## Fragment:
* * * * * * *

3) De toename in de activiteit van de zon heeft dus ook een rol gespeeld bij de explosie in de omvang van de wereldbevolking. Via technologie, waartoe in een brede context ook landbouw en veeteelt mogen worden gerekend, wordt voedsel nu op een meer efficiente manier geproduceerd. Het is bekend dat de groei van landbouw en veeteelt een belangrijke rol speelt bij de toename van broeikasgassen, waarvan de meervoudige moleculen koolstofdioxide [CO2], methaan [NH4] en stikstofdioxide [N2O] het meest bekend zijn.

Uit dit onderzoek is gebleken waarom de invloed van CO2 op de temperatuur op basis van empirische gegevens in het klimaat systeem nog steeds niet duidelijk kan worden aangetoond. De invloed van de natuurlijke variabiliteit in de vorm van de combinatie van een oscillatie + een opwaartse trend die voor diverse records heeft gezorgd, blijkt de ontwikkeling van de temperatuur in principe geheel te verklaren. Bovendien blijkt uit alle bekende natuurlijke cycli (dag/nacht cyclus, seizoenen cyclus & ijstijden cyclus) dat CO2 de temperatuur volgt en niet andersom.

* * * * * * *

## Aangeleverde gegevens:

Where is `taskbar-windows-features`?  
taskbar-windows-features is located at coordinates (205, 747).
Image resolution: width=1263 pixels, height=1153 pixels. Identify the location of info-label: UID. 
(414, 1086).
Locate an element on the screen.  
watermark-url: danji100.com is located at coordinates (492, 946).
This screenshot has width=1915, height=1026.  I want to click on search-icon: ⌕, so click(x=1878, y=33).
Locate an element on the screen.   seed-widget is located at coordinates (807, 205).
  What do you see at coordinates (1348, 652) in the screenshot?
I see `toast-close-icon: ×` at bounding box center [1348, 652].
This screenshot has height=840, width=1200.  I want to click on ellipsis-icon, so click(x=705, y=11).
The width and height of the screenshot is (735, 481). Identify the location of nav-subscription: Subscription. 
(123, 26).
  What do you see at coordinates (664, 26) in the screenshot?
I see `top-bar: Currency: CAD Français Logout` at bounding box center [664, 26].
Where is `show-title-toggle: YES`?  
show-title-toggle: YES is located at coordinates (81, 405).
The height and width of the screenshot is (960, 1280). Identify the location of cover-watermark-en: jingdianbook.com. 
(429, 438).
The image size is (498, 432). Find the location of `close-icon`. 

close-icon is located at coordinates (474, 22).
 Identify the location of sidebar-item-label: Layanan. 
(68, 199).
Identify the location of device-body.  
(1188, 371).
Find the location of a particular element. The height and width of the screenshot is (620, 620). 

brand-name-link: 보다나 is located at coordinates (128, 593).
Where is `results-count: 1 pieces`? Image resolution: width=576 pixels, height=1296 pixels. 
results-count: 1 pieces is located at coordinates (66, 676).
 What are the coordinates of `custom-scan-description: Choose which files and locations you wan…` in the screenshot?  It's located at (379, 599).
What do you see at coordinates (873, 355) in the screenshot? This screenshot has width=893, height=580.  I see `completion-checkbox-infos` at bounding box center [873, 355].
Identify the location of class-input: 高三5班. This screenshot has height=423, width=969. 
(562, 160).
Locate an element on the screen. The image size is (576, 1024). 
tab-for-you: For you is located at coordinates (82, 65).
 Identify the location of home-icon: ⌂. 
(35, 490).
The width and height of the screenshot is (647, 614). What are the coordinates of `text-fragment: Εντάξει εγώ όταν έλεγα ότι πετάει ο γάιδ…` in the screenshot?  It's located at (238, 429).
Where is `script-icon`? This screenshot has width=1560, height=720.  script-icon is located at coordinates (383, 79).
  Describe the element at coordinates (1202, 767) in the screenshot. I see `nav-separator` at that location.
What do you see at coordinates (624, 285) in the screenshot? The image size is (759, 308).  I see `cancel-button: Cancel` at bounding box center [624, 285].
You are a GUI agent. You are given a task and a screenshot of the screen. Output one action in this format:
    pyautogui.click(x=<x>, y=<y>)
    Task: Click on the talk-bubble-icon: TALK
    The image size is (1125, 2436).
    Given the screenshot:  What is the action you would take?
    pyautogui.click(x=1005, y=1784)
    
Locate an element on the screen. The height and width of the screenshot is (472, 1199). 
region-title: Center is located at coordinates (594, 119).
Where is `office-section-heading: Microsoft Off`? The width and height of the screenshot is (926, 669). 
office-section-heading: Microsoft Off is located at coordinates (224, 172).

* * * * * * *

## Opdrachten:
a) Leg in één tot drie zinnen uit waarom de invloed van CO2 op de temperatuur volgens het fragment nog steeds niet duidelijk kan worden aangetoond.
b) Haal uit de items elke regel waarin de string "Microsoft" voorkomt.
Het fragment en de items hebben niets met elkaar te maken.

## Antwoorden:
a) De natuurlijke variabiliteit lijkt de ontwikkeling van de temperatuur in principe geheel te verklaren. Die variabiliteit bestaat uit een oscillatie gecombineerd met een opwaartse trend, die voor diverse records heeft gezorgd.

b)
Where is `office-section-heading: Microsoft Off`? The width and height of the screenshot is (926, 669). 
office-section-heading: Microsoft Off is located at coordinates (224, 172).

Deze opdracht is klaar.